“And this, our life exempt from public haunt, finds tongues in trees, books in running brooks, sermons in stones, and good in everything.”
VTS considers several different factors to determine how many participants are permitted on a trip. Some of the relevant factors include, for example, the type of trip, the location of the trip and the relevant regulations. In some cases, the number of participants may be limited in the range of 8 or 10, depending on trip location. For certain trips, such as whitewater rafting or frontcountry car camping, however, it may be possible to split a large group into two or more smaller sub-groups. There also may be certain accommodations for larger groups that want to backpack. Please contact VTS for more information if you have concerns or questions about group size and guide to participant ratios.
The sleeping arrangements are trip specific. You may sleep in a co-ed tent with two or three other group members. You may sleep in a backcountry hut or lean-to. You may even sleep in a hotel during different stages of your trip. Depending on the time of year and the weather, you may have a chance to sleep under a tarp or even sleep out in the open with nothing but the heavenly stars sparkling above you.
For most trips, you will need your own sleeping bag appropriate for the season and a sleeping pad, such as, for example, a foam or an inflatable Thermarest Pad.
VTS trips are for youth and adults. Some trips will be geared towards a specific age range and those trips will specify the general age for that particular trip. Please note that all minors must be accompanied by their parent(s) or guardian throughout the duration of the trip.
Yes. In addition to the specific trips offered on VTS’s website, VTS welcomes requests for custom and private trips. Custom trips are great for a group of friends, business partners, school groups, reunions or even families. Custom trips can include a preset trip that VTS offers or we can create a unique trip in collaboration with you to fit the group’s needs. The possibilities are endless. Please call VTS if you are interested in a custom trip.
You may sign up for a VTS trip with friends, but we cannot guarantee that you and your friends will be in the same tent/cooking groups every night and be partnered together in all activities everyday. While going on a VTS trip with friends can be an awesome experience, we want to be sensitive to inadvertently creating a situation where you and your friends interact to the exclusion of the rest of the group. We will be cognizant of your desire to bond with your friends and the need to balance that with the larger desire to establish good group dynamics amongst all participants on the trip.
Please refer to VTS’s Statement on Risk Management.
Yes. All VTS guides are certified either as a Wilderness First Responder or in Wilderness First Aid. Please note, however, that while the guides have these and potentially other certifications, they are only permitted to act within their scope of practice.
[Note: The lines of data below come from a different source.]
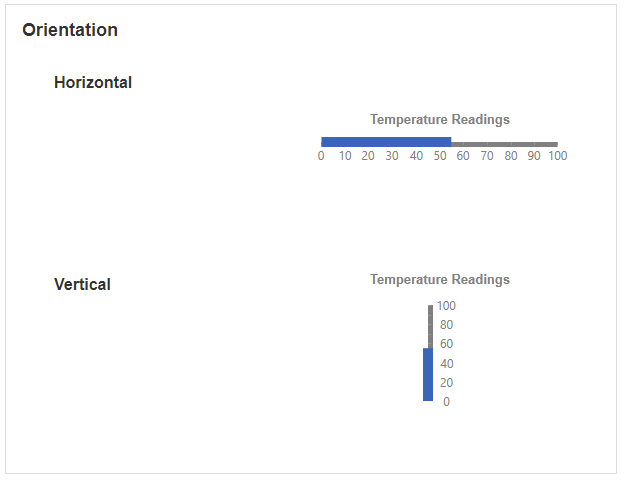Image resolution: width=625 pixels, height=480 pixels.
Task: Click the vertical gauge's Temperature Readings title
Action: (440, 279)
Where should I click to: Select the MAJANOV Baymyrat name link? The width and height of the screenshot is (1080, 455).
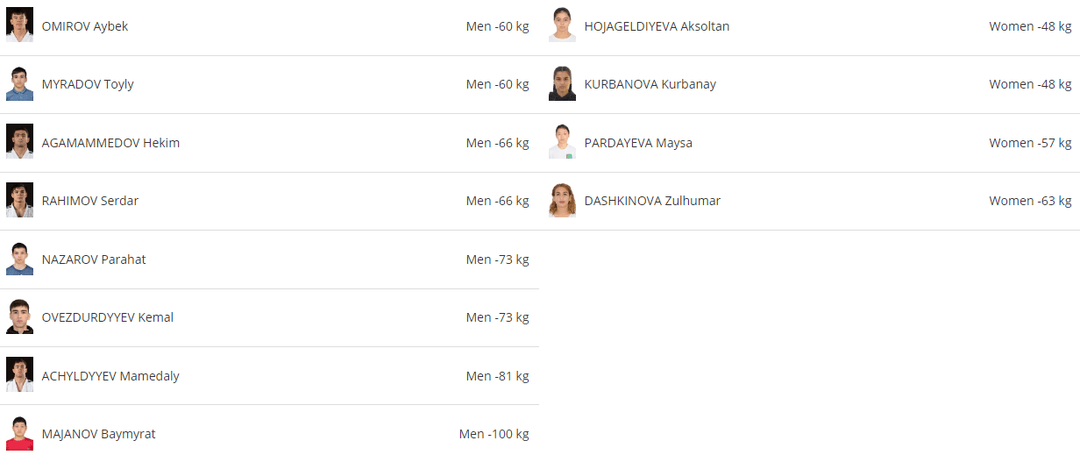[99, 434]
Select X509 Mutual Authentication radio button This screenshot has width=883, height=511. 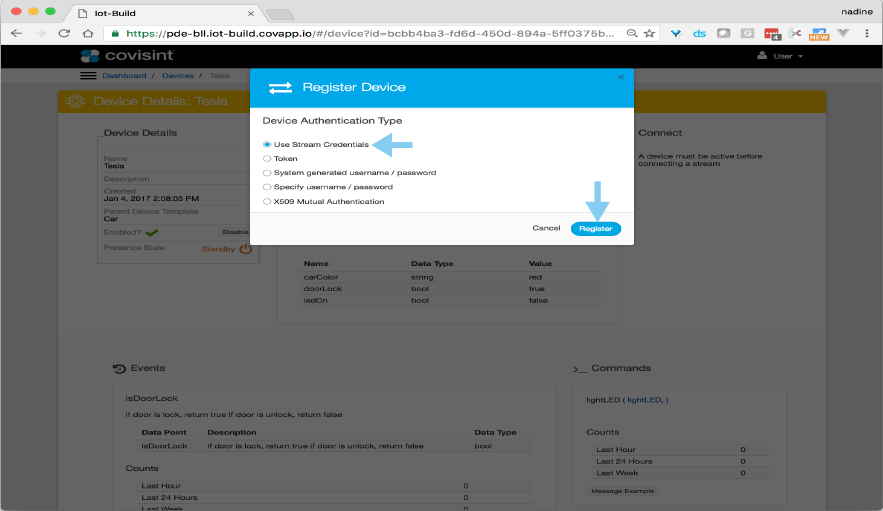tap(267, 201)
We strongly encourage and do challenge you to not bring any electronic devices with you once we hit the trail, river, climbing destination or wherever your trip might begin. If you choose to bring an electronic device en route to where your trip begins, VTS is not responsible for safeguarding the device, even if you leave it in a VTS van or other location. VTS shall not be liable in the event any electronic device is lost or stolen.
Electronic devices include, but are not limited to, communication devices such as cell phones/hand radios/walkie talkies, tablets such as ipads, music devices such as ipods/radios, gps devices and emergency communication devices such as personal locator beacons.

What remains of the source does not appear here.